**REQUIREMENT:** Repeat exactly, and only, the lines below starting at the line that contains "Click info icon" and ending at the line that contains "Click the yellow", inclusive of both.

[Collected data entries]
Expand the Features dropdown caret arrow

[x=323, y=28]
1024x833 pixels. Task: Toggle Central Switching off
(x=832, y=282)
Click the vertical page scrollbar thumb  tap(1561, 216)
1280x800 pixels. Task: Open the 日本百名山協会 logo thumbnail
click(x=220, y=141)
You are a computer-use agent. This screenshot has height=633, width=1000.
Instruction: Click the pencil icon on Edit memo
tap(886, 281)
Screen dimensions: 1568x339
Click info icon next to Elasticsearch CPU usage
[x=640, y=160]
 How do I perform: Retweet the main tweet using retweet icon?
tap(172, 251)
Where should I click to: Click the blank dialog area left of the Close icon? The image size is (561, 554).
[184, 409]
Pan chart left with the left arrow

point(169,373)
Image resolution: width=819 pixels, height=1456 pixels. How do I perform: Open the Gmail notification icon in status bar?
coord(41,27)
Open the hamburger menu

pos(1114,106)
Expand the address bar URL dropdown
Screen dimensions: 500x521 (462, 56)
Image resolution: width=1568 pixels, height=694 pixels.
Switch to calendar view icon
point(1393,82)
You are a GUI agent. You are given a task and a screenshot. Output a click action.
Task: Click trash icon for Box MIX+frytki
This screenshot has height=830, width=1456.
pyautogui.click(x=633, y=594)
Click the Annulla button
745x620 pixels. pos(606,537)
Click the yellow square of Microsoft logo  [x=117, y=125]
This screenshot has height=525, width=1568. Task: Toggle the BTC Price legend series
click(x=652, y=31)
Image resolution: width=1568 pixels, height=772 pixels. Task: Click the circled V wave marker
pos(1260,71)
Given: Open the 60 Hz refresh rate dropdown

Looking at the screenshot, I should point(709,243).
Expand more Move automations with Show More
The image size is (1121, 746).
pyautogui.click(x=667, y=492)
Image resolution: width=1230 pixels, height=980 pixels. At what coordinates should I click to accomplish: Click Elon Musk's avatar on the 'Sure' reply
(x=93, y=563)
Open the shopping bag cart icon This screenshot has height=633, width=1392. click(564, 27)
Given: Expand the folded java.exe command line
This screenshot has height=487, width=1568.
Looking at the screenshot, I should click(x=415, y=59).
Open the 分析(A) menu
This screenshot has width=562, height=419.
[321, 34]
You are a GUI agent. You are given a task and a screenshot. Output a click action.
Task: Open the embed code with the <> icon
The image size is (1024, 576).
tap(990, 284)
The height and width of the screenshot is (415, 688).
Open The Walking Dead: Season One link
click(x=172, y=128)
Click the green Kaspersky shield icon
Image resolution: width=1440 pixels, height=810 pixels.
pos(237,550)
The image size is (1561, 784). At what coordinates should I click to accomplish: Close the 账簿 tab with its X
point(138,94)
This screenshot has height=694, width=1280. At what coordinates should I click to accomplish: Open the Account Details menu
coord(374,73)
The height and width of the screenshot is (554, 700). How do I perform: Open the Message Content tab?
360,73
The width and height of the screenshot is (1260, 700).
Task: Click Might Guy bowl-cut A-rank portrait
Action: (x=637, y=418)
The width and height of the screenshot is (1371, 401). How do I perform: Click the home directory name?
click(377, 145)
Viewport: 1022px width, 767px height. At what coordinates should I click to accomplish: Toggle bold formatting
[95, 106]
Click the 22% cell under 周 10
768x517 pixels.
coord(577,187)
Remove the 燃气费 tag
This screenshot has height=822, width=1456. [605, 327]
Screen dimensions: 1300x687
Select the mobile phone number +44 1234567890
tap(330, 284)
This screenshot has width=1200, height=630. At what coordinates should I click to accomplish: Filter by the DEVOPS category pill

**EXERCISE RESULT:**
Click info icon next to Elasticsearch CPU usage
[x=640, y=160]
 How do I perform: Retweet the main tweet using retweet icon?
tap(172, 251)
Where should I click to: Click the blank dialog area left of the Close icon? The image size is (561, 554).
[184, 409]
Pan chart left with the left arrow

point(169,373)
Image resolution: width=819 pixels, height=1456 pixels. How do I perform: Open the Gmail notification icon in status bar?
coord(41,27)
Open the hamburger menu

pos(1114,106)
Expand the address bar URL dropdown
Screen dimensions: 500x521 (462, 56)
Image resolution: width=1568 pixels, height=694 pixels.
Switch to calendar view icon
point(1393,82)
You are a GUI agent. You are given a task and a screenshot. Output a click action.
Task: Click trash icon for Box MIX+frytki
This screenshot has height=830, width=1456.
pyautogui.click(x=633, y=594)
Click the Annulla button
745x620 pixels. pos(606,537)
Click the yellow square of Microsoft logo  [x=117, y=125]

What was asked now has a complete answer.